## Data extracts

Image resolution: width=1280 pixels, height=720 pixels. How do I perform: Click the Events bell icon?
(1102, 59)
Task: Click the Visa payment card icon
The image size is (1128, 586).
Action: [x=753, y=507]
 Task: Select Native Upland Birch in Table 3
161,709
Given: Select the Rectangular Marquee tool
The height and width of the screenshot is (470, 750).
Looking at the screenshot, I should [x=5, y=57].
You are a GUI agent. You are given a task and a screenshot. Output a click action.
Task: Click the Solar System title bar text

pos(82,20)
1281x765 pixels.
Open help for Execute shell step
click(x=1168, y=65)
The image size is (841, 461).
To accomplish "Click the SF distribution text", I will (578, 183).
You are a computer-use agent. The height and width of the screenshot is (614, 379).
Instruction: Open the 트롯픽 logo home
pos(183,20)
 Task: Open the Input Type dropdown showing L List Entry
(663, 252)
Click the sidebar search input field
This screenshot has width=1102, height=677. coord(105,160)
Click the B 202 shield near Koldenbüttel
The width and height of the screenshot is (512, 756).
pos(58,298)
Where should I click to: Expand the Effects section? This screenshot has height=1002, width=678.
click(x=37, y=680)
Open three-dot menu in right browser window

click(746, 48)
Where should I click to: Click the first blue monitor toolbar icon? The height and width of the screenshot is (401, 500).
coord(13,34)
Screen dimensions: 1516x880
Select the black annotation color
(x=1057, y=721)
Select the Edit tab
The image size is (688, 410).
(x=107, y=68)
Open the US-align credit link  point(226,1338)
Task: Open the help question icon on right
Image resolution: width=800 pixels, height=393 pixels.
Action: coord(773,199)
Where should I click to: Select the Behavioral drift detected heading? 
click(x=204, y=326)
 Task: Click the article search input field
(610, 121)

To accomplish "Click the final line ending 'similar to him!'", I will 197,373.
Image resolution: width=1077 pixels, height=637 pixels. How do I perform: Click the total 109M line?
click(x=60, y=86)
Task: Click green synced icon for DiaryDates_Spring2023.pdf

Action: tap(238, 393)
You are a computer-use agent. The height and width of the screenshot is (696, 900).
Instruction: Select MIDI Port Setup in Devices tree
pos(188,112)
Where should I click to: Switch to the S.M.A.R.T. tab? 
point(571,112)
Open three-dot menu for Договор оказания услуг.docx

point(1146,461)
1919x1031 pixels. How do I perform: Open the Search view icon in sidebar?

## Instructions for the task
The reply should be nothing but the number of lines in the listing above that include "will".

## Written answer
2